## EXERCISE OBJECTIVE:
Return exactly, please, the lines from the one containing "This screenshot has height=628, width=1200." to the last line of the entries below, and nothing else, leaving pictures out.

● ● ● ● ● ● ●

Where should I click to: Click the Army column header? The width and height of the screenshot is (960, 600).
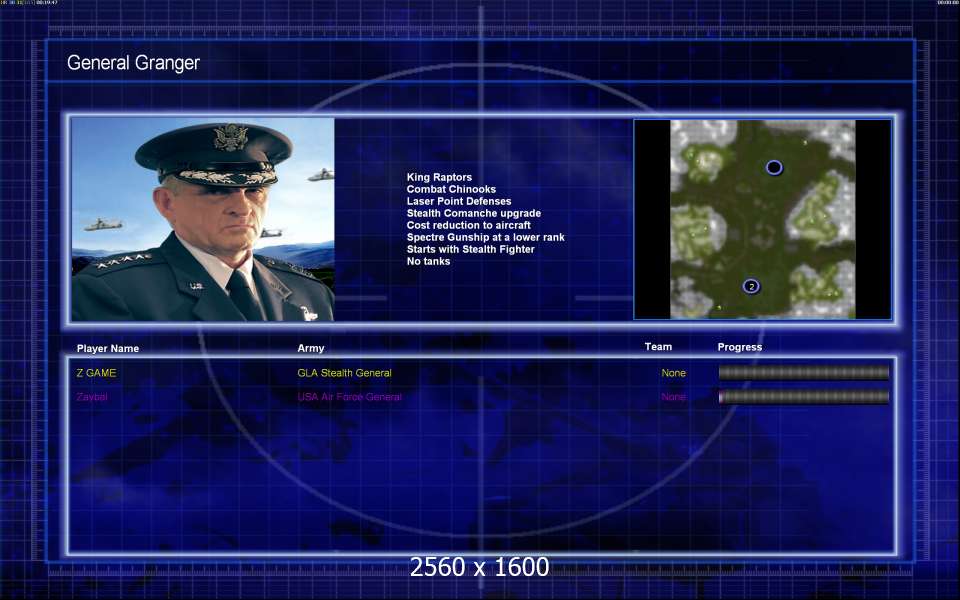point(311,349)
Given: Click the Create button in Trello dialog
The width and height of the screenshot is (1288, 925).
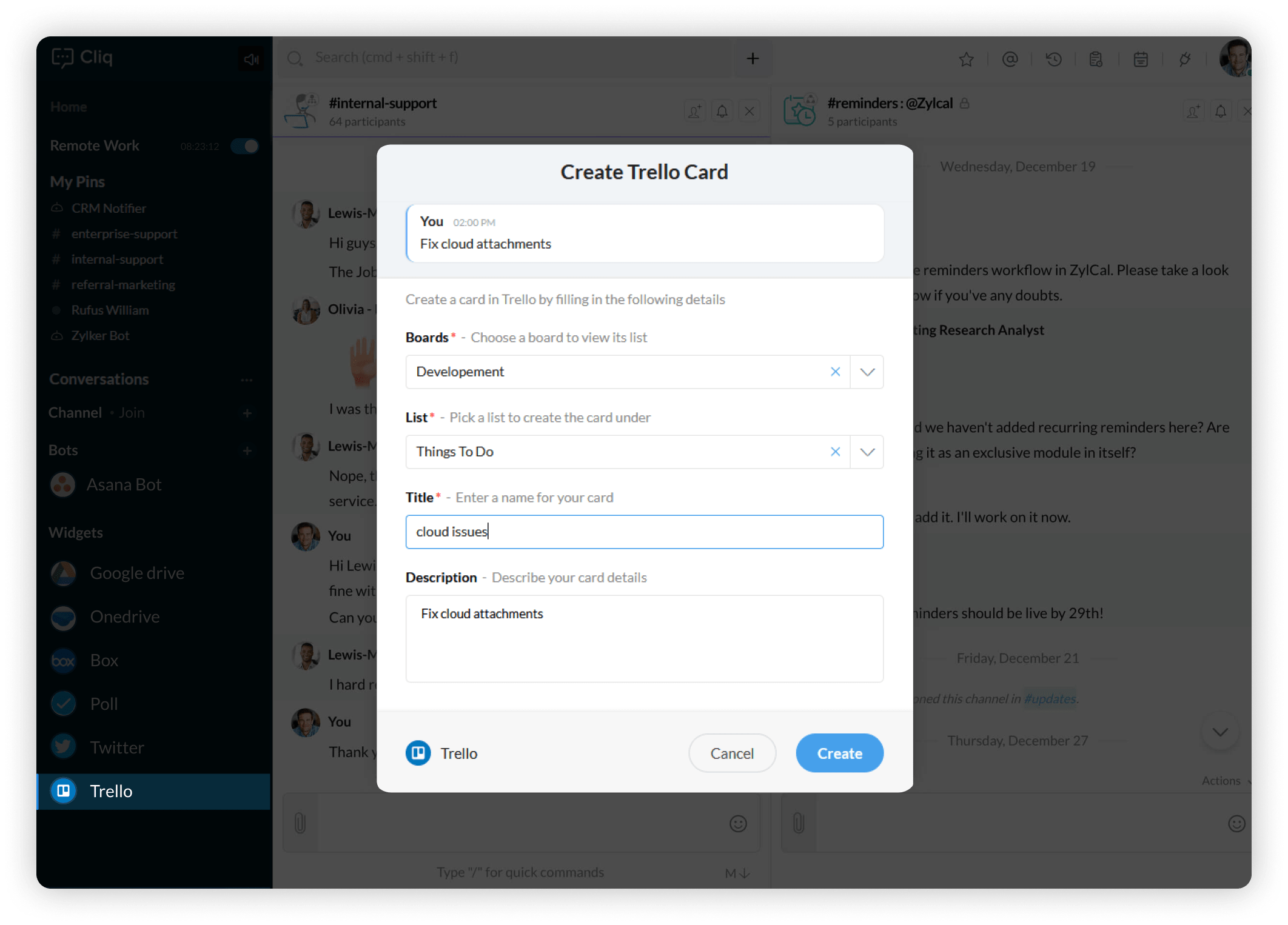Looking at the screenshot, I should coord(839,753).
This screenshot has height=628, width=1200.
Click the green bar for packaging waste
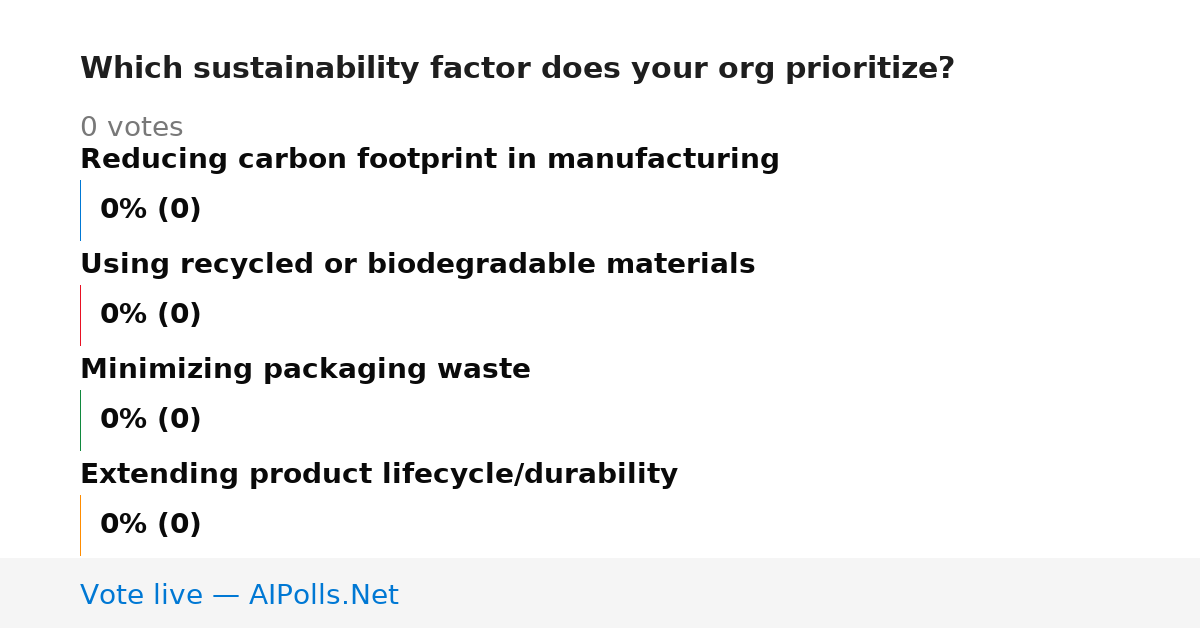coord(81,420)
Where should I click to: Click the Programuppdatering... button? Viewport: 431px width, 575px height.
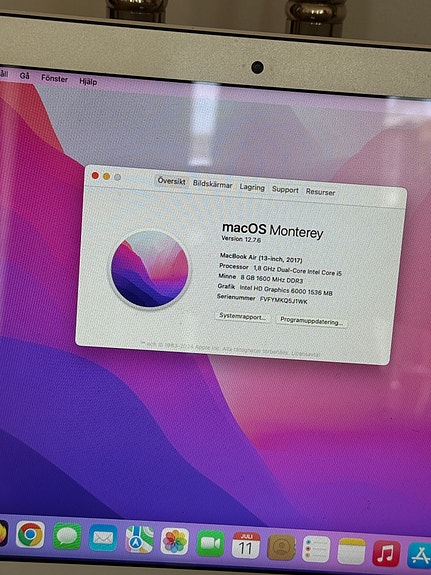[311, 322]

● ● ● ● ● ● ●

## WRITTEN REPLY:
This screenshot has height=628, width=1200.
Click the green bar for packaging waste
coord(81,420)
Where should I click to: Click the Programuppdatering... button? Viewport: 431px width, 575px height.
[311, 322]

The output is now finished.